Já Garaudy (1965) sustenta que Sartre quer em seu livro O Ser e o Nada, graças à fenomenologia, superar a alternativa entre materialismo e idealismo. O autor afirma que, após haver expulsado as coisas da consciência e definido a consciência exclusivamente por sua relação ao ser, como um vazio total – pois que o mundo inteiro acha-se fora dela, Sartre espera ter escapado ao agnosticismo e ao idealismo. A idéia de que o ser é irredutível ao conhecimento é uma tese fundamental do existencialismo. Para Sartre, continua, a consciência é totalmente responsável por seu ser, e o filósofo, com isto, quer salvaguardar nossa responsabilidade, afirmando que não somos nada, temos de fazer-nos.

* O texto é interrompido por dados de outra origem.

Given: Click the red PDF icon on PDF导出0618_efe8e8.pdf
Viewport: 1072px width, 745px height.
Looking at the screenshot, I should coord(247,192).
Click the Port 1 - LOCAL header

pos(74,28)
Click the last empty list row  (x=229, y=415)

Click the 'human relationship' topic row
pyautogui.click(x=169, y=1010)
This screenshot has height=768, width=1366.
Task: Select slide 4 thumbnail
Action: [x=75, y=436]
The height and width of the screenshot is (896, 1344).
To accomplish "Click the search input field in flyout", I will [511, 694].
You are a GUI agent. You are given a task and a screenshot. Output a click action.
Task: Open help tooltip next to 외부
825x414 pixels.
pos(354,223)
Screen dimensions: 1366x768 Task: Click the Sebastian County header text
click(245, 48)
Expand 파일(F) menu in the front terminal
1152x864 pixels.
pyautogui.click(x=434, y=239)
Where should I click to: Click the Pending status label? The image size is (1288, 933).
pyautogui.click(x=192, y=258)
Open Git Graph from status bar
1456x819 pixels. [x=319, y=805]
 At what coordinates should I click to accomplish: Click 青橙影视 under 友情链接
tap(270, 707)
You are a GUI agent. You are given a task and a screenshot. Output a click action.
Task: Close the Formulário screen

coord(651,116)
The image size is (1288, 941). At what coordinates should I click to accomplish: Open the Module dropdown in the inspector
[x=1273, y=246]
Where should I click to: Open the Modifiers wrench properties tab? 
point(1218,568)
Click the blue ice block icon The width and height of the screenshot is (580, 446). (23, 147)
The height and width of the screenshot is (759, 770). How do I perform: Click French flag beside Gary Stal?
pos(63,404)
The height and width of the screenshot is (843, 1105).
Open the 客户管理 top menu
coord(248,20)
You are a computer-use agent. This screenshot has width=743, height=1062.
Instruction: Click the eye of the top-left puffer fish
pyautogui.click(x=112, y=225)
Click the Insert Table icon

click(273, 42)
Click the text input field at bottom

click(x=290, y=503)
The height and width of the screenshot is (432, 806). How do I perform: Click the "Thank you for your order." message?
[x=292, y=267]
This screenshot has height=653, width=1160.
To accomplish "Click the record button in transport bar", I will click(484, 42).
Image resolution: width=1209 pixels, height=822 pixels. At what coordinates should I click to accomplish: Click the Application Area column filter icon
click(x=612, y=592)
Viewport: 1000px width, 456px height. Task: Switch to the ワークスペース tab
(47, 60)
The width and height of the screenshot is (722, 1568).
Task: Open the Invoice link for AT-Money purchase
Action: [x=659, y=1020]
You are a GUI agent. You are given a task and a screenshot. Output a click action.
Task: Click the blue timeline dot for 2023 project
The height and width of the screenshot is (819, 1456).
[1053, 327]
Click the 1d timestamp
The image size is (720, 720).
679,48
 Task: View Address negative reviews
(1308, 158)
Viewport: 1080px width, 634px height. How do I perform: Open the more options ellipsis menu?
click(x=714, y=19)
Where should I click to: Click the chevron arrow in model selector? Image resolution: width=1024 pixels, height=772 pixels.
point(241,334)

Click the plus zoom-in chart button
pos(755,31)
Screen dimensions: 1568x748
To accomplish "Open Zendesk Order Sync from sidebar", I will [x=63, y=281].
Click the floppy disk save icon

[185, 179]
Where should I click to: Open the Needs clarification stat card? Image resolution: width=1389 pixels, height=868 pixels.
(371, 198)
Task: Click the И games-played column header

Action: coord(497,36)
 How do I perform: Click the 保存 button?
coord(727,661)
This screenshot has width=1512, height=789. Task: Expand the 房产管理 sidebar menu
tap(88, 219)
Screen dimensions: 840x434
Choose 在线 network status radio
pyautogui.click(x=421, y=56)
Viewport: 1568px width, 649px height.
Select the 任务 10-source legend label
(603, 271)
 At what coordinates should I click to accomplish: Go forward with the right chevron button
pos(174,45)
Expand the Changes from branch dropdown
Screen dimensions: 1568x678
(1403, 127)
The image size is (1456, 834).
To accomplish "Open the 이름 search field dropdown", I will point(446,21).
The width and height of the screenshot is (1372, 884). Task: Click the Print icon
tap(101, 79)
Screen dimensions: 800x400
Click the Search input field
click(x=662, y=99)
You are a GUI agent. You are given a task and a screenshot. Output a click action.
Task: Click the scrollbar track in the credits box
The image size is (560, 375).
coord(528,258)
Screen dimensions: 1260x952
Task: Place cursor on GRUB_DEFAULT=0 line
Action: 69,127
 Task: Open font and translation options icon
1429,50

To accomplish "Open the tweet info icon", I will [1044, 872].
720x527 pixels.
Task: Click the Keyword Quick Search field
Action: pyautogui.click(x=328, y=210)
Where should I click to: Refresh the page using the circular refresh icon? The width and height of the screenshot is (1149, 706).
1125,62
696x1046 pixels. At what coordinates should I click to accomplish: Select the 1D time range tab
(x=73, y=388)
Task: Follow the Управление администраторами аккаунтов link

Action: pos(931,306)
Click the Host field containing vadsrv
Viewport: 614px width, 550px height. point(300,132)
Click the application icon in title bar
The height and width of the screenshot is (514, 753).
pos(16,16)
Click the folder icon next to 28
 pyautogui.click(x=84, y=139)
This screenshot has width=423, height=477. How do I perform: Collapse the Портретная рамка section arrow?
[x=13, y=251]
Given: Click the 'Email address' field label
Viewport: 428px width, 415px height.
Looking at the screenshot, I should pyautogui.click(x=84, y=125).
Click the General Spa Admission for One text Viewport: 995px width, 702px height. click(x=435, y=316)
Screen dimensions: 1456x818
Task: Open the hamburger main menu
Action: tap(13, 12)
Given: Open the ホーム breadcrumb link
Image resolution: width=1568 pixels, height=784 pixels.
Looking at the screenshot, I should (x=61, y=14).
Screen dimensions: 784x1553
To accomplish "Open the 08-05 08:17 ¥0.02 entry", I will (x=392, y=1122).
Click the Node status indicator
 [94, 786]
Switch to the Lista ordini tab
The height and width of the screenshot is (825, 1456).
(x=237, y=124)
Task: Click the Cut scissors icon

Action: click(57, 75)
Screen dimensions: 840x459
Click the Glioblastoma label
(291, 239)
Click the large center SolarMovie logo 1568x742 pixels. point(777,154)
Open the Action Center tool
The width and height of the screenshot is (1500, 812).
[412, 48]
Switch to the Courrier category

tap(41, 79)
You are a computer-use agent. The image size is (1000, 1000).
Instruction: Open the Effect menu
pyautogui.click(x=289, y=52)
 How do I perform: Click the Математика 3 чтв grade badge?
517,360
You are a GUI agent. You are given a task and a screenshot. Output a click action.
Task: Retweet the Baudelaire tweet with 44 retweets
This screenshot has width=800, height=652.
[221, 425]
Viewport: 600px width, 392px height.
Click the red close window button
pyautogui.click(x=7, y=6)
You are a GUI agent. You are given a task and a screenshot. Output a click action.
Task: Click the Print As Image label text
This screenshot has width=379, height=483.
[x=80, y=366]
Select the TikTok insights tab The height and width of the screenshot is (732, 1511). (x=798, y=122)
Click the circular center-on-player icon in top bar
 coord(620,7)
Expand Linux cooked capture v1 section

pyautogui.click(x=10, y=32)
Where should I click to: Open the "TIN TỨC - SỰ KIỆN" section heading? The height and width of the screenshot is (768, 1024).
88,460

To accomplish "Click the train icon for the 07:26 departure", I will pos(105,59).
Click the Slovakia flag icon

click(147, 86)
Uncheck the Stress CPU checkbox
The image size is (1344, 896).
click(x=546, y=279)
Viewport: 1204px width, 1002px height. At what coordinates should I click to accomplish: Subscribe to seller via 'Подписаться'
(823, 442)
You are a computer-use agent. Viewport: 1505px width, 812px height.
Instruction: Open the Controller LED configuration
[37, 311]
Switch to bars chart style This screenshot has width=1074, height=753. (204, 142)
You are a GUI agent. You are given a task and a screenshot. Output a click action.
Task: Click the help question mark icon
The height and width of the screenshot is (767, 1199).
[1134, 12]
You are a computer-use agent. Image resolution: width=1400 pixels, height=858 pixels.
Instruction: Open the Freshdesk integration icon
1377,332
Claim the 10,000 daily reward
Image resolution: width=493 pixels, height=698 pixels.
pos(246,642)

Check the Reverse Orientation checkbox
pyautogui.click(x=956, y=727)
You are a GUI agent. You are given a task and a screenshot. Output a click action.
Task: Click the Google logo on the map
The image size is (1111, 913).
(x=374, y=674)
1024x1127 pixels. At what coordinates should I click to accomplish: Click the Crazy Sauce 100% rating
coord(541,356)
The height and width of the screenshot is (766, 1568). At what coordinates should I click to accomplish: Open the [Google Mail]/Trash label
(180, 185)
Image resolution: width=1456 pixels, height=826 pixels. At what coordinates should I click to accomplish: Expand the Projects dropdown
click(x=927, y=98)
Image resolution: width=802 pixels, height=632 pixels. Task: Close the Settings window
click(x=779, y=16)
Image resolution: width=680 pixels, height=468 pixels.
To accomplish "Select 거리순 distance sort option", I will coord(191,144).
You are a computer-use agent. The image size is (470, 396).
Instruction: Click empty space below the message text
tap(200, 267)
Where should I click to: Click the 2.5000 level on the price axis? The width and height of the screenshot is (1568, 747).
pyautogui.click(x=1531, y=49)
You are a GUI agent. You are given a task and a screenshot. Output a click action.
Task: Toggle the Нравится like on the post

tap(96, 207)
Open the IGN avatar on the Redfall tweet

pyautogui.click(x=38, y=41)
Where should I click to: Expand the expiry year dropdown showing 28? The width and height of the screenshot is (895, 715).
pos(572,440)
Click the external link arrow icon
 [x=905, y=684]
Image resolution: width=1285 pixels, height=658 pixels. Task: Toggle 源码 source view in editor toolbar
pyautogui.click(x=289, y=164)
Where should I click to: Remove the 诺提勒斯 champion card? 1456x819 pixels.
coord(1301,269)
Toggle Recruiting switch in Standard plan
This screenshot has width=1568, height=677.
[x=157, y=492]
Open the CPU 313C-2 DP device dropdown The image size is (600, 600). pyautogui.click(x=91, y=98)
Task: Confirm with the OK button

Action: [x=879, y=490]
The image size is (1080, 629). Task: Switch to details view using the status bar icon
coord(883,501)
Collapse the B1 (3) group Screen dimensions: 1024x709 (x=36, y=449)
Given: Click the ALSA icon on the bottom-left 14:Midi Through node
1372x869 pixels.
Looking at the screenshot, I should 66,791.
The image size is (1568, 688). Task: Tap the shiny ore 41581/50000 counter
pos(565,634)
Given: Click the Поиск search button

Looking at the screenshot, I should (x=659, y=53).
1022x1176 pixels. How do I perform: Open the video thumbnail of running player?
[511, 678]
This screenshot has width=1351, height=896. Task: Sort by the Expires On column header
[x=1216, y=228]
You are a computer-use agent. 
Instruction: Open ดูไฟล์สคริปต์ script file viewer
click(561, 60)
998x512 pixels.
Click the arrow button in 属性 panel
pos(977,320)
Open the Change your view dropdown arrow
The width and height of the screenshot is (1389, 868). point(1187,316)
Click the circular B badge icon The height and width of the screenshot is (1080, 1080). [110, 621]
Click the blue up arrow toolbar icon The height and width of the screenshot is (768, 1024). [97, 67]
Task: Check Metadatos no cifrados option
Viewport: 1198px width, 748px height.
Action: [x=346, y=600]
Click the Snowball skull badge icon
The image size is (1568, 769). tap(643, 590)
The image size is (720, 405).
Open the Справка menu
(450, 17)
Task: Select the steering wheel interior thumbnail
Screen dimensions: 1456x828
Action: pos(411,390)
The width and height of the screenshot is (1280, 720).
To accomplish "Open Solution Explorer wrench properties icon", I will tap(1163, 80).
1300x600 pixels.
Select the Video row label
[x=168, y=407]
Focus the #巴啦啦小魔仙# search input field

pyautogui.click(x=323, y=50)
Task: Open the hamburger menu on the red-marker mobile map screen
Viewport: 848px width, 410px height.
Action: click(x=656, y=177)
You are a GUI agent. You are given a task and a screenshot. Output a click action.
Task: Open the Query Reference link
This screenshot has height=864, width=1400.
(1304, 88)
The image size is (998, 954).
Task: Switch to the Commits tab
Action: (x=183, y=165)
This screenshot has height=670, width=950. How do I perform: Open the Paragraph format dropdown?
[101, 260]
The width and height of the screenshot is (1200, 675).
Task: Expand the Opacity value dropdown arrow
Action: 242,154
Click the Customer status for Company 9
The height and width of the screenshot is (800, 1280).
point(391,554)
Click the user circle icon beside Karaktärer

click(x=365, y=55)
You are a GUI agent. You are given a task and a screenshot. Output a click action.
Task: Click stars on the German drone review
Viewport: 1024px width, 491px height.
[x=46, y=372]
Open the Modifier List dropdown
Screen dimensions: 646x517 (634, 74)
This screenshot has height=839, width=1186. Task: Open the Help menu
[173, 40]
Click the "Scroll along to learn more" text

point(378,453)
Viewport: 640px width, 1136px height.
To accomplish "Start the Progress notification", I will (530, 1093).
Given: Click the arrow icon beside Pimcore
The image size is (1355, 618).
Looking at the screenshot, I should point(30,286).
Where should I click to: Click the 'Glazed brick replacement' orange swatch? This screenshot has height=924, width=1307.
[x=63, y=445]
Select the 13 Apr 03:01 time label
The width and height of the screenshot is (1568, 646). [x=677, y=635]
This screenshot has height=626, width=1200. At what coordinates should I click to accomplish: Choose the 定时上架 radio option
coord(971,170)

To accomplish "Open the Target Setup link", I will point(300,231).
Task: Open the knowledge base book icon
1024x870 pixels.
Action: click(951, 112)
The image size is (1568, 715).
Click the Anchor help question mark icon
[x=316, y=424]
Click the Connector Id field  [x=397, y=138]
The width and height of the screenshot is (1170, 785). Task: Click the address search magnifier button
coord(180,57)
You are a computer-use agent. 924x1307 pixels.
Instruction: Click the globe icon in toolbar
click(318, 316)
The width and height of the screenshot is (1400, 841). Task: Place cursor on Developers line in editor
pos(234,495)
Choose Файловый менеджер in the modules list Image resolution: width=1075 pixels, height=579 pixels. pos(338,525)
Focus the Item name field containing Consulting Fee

Garaudy (1965) destaca que em O Ser e o Nada, Sartre critica constantemente Hegel do ponto de vista de Kierkegaard, censurando-o por não ter valorizado o momento da subjetividade, o da consciência e o da liberdade, mas uma atenção excessiva à subjetividade o conduz a privar com freqüência o homem de sua dimensão histórica, social, e inclusive natural, e a destiná-lo a um desespero sem saída. O autor cita o próprio Sartre para demonstrar sua postura:

A realidade humana é sofredora em seu ser, porque vem ao ser como perpetuamente obsedada por uma totalidade que ela é sem poder sê-la, visto que justamente não poderia atingir o em-si sem perder-se como para-si. É portanto, por natureza, consciência infeliz, sem superação possível do estado de infelicidade. (Sartre apud Garaudy, 1965, p. 87)

Sartre, com tal postura reprova o otimismo de Hegel, tanto o seu otimismo epistemológico, que antecipa a respeito de um conhecimento total e admite a coincidência do ser e do conhecimento, quanto o seu otimismo ontológico, em que afirma que a pluralidade pode e deve superar-se em direção à totalidade. Garaudy (1965) conclui que, entre esse canto de vitória

prematuro e essa recusa sem esperança de toda perspectiva de vitória estende-se o campo de uma batalha a travar que não está nem previamente ganha, como nos promete Hegel, nem previamente perdida como nos assegura Sartre: é a batalha da liberdade e da história.